[Extracted records]
____
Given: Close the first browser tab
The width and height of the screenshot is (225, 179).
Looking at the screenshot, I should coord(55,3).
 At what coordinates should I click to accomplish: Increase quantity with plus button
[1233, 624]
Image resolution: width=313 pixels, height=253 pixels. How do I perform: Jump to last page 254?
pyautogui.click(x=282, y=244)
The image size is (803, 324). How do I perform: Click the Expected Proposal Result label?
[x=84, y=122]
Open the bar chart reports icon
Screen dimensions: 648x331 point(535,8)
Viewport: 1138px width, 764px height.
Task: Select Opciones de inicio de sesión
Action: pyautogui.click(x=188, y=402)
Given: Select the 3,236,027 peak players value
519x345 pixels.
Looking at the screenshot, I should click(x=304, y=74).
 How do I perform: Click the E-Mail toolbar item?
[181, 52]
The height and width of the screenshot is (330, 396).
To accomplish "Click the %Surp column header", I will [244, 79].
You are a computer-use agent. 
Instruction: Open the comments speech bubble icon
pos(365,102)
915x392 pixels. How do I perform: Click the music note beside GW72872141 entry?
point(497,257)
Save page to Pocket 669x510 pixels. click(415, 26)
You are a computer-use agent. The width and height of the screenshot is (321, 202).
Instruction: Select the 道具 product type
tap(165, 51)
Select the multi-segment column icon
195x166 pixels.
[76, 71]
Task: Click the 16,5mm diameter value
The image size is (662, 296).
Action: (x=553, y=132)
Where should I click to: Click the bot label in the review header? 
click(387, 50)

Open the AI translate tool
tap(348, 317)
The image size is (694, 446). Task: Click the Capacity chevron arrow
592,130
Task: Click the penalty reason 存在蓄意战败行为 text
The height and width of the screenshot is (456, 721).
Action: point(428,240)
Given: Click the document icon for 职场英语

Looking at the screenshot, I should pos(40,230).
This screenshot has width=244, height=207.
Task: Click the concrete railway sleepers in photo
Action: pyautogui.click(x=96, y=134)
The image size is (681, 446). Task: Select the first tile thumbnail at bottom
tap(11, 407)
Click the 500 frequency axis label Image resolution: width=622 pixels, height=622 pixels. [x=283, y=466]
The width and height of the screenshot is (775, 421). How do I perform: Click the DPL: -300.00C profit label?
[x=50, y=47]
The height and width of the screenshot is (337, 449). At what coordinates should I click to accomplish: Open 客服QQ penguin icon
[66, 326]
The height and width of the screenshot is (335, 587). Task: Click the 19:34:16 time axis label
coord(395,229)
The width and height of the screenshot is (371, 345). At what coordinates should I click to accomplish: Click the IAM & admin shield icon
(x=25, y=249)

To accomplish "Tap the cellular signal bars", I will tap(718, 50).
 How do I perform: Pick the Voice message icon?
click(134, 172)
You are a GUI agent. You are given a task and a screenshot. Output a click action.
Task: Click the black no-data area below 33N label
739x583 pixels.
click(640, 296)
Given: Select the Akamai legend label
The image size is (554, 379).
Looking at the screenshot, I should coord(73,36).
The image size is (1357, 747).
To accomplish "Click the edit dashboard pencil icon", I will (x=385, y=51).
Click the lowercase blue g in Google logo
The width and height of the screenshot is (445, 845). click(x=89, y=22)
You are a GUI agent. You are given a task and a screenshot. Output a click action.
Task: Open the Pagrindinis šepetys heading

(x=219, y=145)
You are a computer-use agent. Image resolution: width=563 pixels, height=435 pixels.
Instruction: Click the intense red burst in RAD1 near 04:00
____
**To do**
In the entries above, find each line with the word "column" and return it.

**Problem solution**
To accomplish "Click the %Surp column header", I will [244, 79].
Select the multi-segment column icon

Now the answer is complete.